After Joe is killed there is a brilliant cut, to a mile long bridge with Emily, a beautiful young blind woman, standing in the middle of the empty expanse of road, it immediately suggests something is off, while keeping the film in the real world. All of Emily's scenes have an otherworldly feel, as if they are sucking you, Liza and the film further into the open gate of hell. The script isn't always brilliant, but Fulci's imagery knits the film together well enough that it doesn't matter that much and the cast all do good work with what they have here, especially stars Catriona MacColl and David Warbeck.
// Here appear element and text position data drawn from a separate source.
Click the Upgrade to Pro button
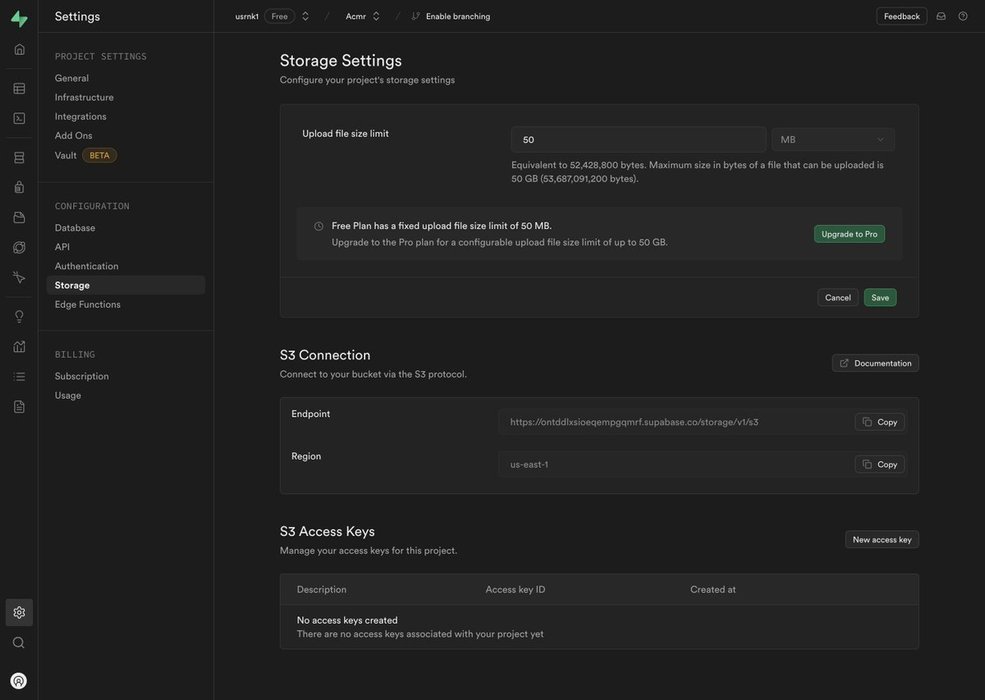coord(849,234)
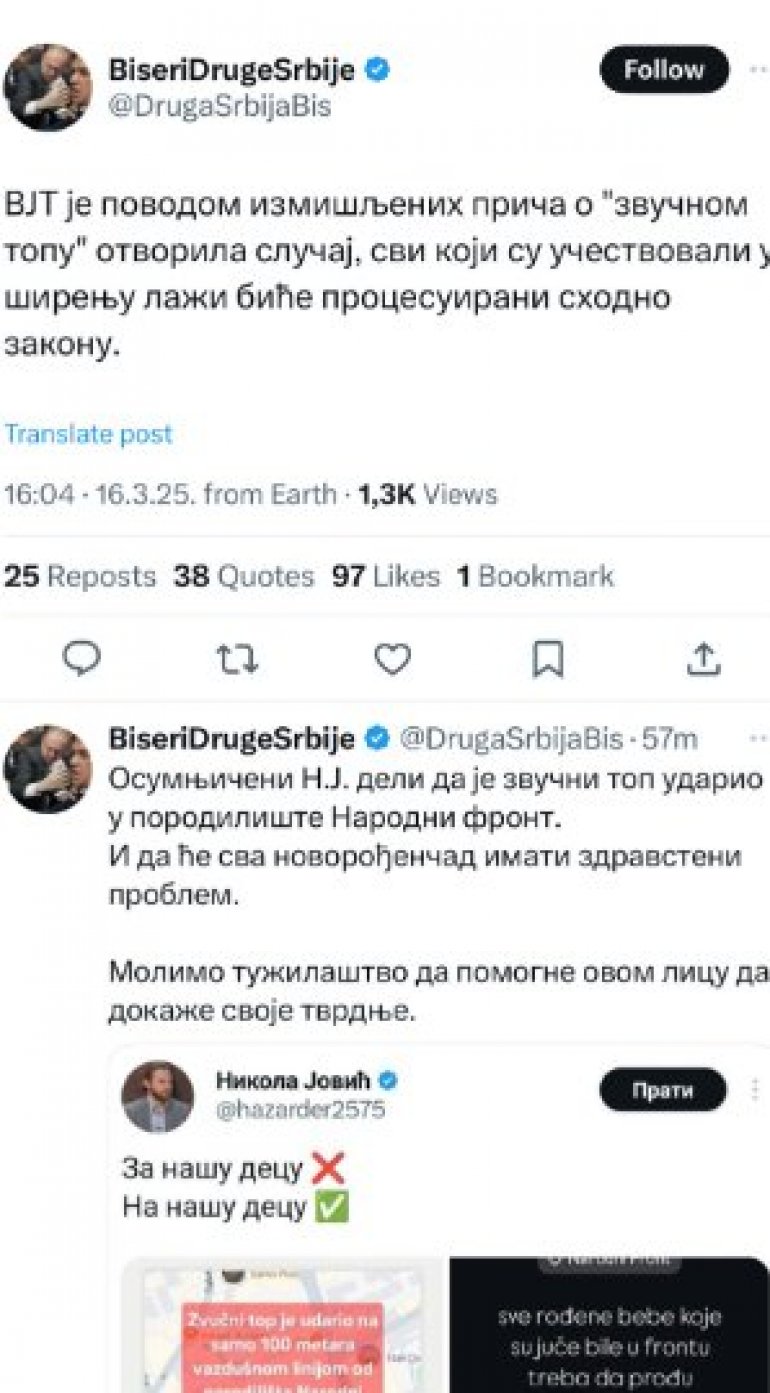Open more options on the reply post

[759, 739]
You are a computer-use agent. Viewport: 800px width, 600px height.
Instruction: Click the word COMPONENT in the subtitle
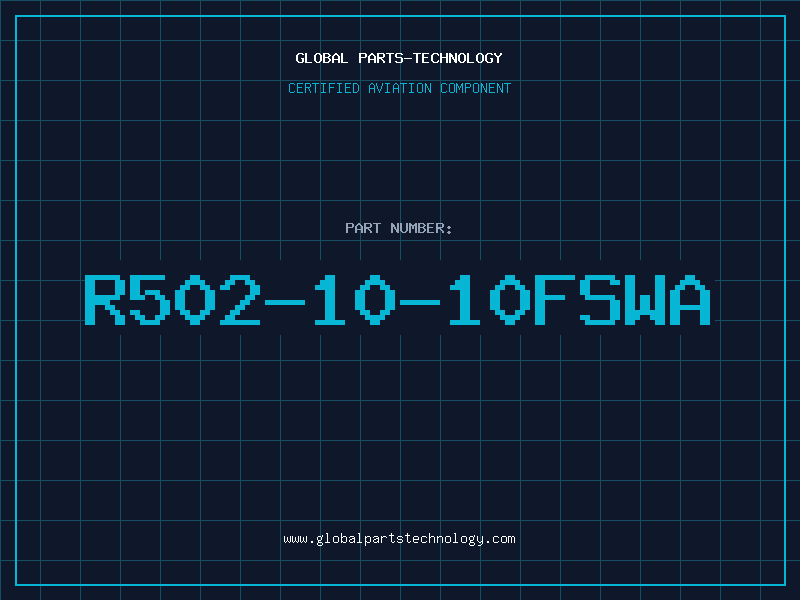click(476, 88)
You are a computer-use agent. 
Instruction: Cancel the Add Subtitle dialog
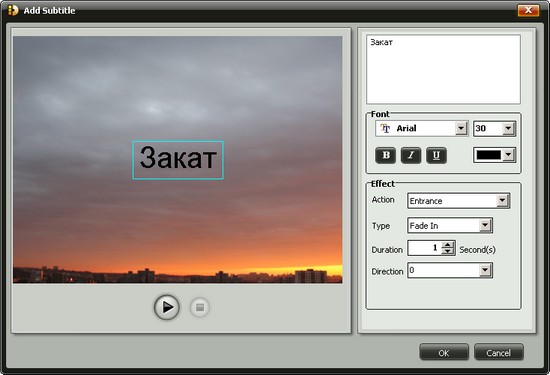498,352
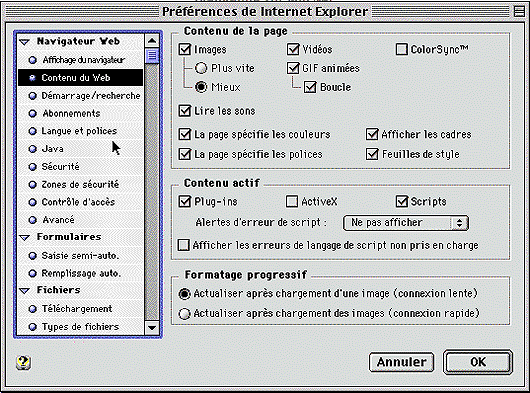This screenshot has height=393, width=530.
Task: Click the bullet icon beside Téléchargement
Action: 32,309
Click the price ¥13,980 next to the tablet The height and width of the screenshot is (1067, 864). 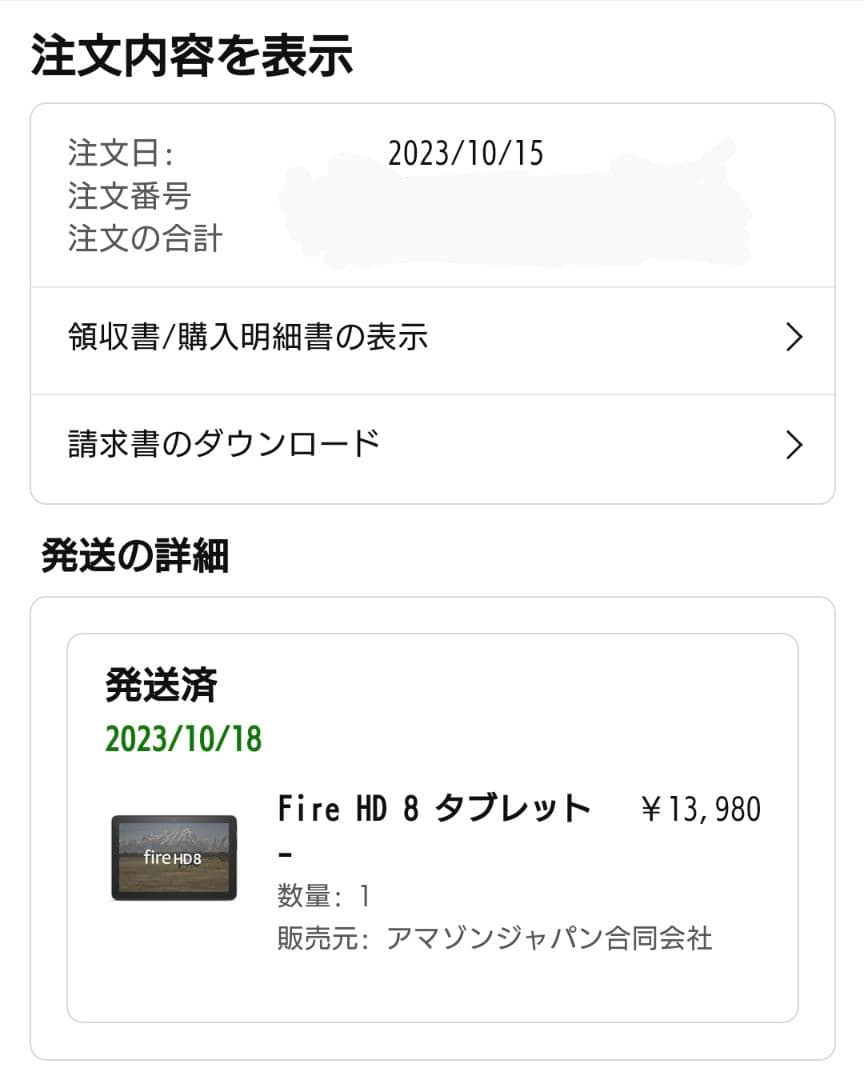click(x=700, y=808)
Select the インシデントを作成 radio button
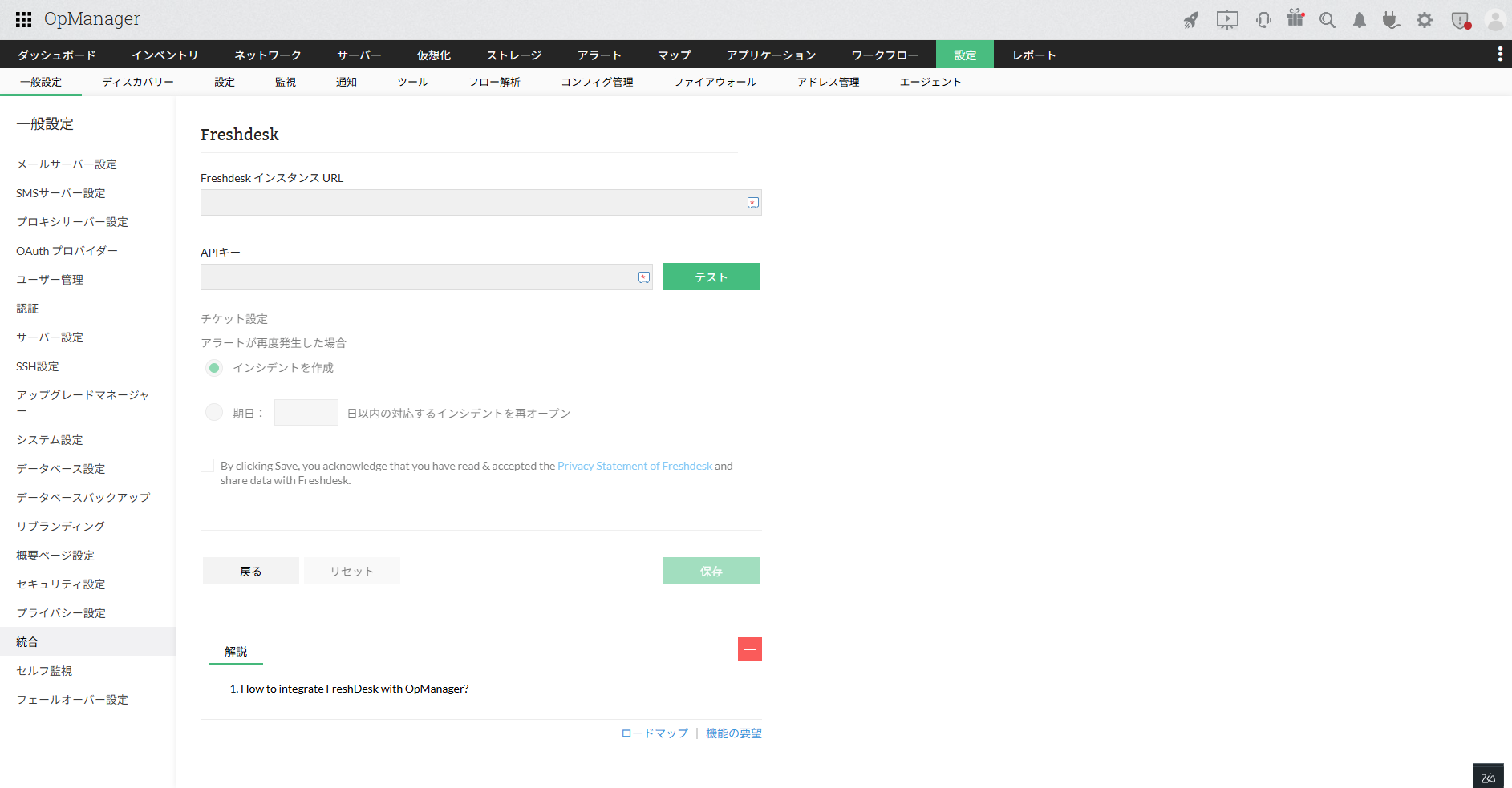The image size is (1512, 788). point(214,367)
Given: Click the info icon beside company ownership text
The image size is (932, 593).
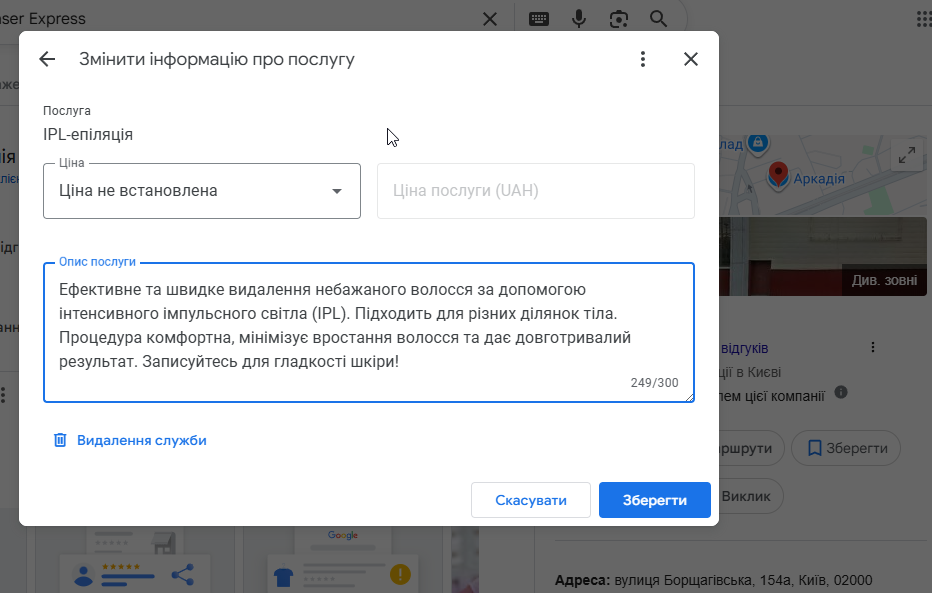Looking at the screenshot, I should click(x=841, y=393).
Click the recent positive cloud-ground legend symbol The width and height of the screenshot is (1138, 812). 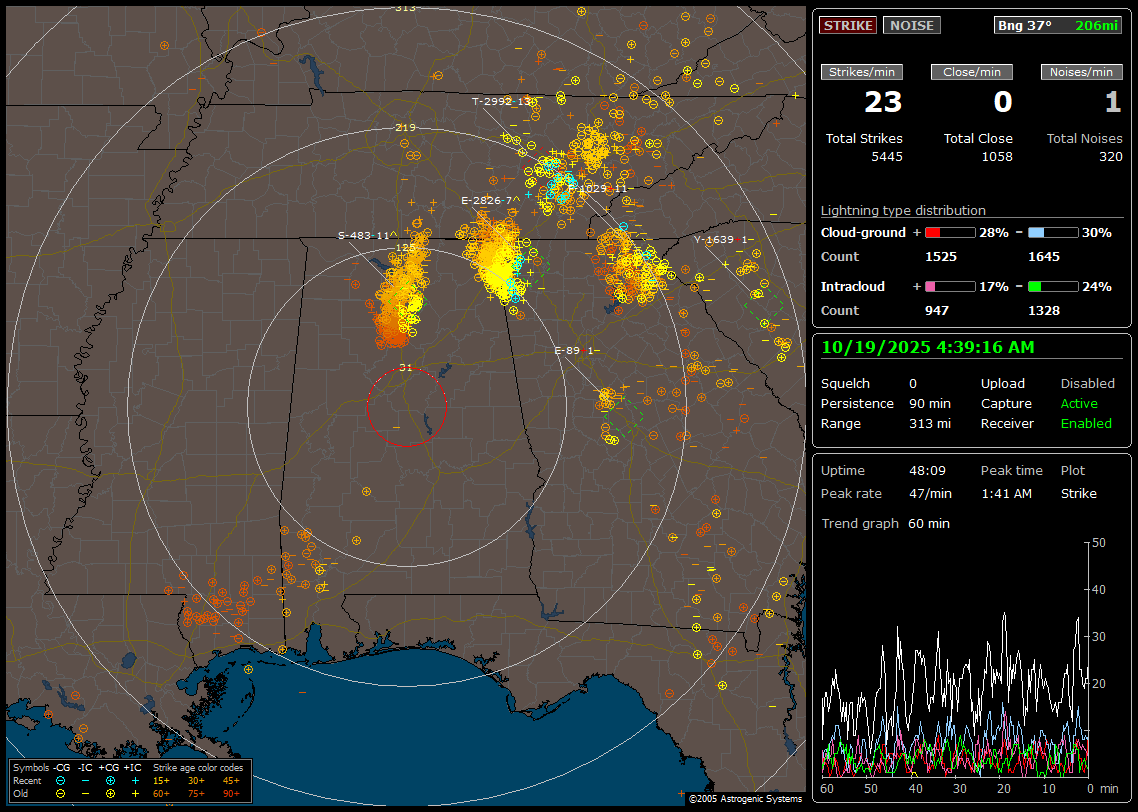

However, aside from Fulci, the true star of this film is make up effects wizard Gianetto DiRossi, whose zombies and splattery effects are as inventive and brilliant looking as ever. Yes, the spider scene has some awful puppets, but that is more than cancelled out by the terrifyingly visceral dog attack and THE best exploding head in cinema. Just look at it. With its growing and overwhelming atmosphere and truly nightmarish and memorable ending, The Beyond easily stands as one of the great zombie films. I still think it's the ideal intro for someone who is yet to discover what a great director Lucio Fulci was at his best.

Flesh + Blood
Dir: Paul Verhoeven
From a couple of films that spend a good part of their running time making the world slip between real and surreal, I went to something that feels so down and dirty that you can almost smell it. That wasn't why I picked this though, Tim and I are both massive fans of Jennifer Jason Leigh and I had written about this film for him at Verite, but he had somehow never seen it. That needed rectifying. Beyond the fact of how much visceral fun it (largely) is I admire Flesh and Blood for much the same reason I have always admired it and have always admired most of Paul Verhoeven's films; while dealing gleefully in the extremes of exploitation cinema, it still throws some thoughtful - if broad - content at you. Though the film's current title suits it perfectly, I still think the original title, God's Own Butchers, fits even better, folding the film's commentary on the easily exploitable nature of faith into the title, while retaining the implied brutality.

As a Jennifer Jason Leigh fan this is a mixed bag. Her accent, which initially sounds like it's trying to be British, but also has some scenes where it slips into something vaguely Eastern European, is dreadful, but her physical performance is riveting. Leigh's character is captured by Hauer and his vicious band of mercenaries, but she is immediately calculating, forging a connection with Hauer even during a rape scene, in order to spare herself further pain. This calculation is going on in everything she does thereafter; it's in expressions, in the way she holds herself, everything. The rest of the cast is packed with great character actors who are all having a ball. Aside from Hauer - who is brilliant in his last role for Verhoeven - the most notable are Susan Tyrell and Ronald Lacey as an especially corrupt priest.

I love the film's design, the photography by Jan DeBont, the sense of place and period he and Verhoeven give the film. Flesh + Blood may not be one of Verhoeven's several truly great films, but it comes damn close to being.